Can you update the material below by replacing "At what coordinates should I click to accomplish" with "Where do I click to complete" and leaving everything else unchanged?

Stored dataset items:
━━━━

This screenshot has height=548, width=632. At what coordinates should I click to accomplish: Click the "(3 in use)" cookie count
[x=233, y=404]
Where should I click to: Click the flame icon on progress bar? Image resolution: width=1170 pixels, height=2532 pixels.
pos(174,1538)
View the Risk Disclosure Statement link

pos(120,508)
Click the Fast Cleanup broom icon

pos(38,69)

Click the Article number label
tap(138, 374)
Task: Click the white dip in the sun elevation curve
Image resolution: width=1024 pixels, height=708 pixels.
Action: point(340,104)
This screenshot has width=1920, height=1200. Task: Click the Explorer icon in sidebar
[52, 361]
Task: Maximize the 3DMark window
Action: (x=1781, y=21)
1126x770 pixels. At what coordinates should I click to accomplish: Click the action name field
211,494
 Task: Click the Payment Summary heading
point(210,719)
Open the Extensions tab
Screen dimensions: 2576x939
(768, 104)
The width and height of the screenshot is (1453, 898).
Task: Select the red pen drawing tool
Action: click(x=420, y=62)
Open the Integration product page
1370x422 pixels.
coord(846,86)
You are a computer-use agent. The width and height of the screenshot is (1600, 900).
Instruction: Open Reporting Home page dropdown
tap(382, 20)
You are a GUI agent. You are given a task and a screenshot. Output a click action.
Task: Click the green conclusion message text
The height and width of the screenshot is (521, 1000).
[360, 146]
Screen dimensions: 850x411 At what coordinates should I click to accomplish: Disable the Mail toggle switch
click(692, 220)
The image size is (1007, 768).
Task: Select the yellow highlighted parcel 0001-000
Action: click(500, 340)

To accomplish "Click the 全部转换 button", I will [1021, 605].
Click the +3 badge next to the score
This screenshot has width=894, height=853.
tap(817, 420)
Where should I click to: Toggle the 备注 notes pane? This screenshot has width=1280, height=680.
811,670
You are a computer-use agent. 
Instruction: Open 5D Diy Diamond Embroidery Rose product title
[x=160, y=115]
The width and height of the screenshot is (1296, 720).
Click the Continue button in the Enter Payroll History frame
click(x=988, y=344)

━━━━

ANSWER TO THIS EXERCISE:
This screenshot has height=548, width=632. Where do I click to complete: Click the "(3 in use)" cookie count
[x=233, y=404]
Where should I click to: Click the flame icon on progress bar? Image resolution: width=1170 pixels, height=2532 pixels.
pos(174,1538)
View the Risk Disclosure Statement link

pos(120,508)
Click the Fast Cleanup broom icon

pos(38,69)

Click the Article number label
tap(138, 374)
Task: Click the white dip in the sun elevation curve
Image resolution: width=1024 pixels, height=708 pixels.
Action: point(340,104)
This screenshot has width=1920, height=1200. Task: Click the Explorer icon in sidebar
[52, 361]
Task: Maximize the 3DMark window
Action: (x=1781, y=21)
1126x770 pixels. Where do I click to complete: Click the action name field
211,494
 Task: Click the Payment Summary heading
point(210,719)
Open the Extensions tab
Screen dimensions: 2576x939
(768, 104)
The width and height of the screenshot is (1453, 898).
Task: Select the red pen drawing tool
Action: click(x=420, y=62)
Open the Integration product page
1370x422 pixels.
coord(846,86)
You are a computer-use agent. The width and height of the screenshot is (1600, 900).
Instruction: Open Reporting Home page dropdown
tap(382, 20)
You are a GUI agent. You are given a task and a screenshot. Output a click action.
Task: Click the green conclusion message text
The height and width of the screenshot is (521, 1000).
[360, 146]
Screen dimensions: 850x411 Where do I click to complete: Disable the Mail toggle switch
click(692, 220)
The image size is (1007, 768).
Task: Select the yellow highlighted parcel 0001-000
Action: click(500, 340)

To accomplish "Click the 全部转换 button", I will [1021, 605].
Click the +3 badge next to the score
This screenshot has width=894, height=853.
tap(817, 420)
Where should I click to: Toggle the 备注 notes pane? This screenshot has width=1280, height=680.
811,670
You are a computer-use agent. 
Instruction: Open 5D Diy Diamond Embroidery Rose product title
[x=160, y=115]
The width and height of the screenshot is (1296, 720).
Click the Continue button in the Enter Payroll History frame
click(x=988, y=344)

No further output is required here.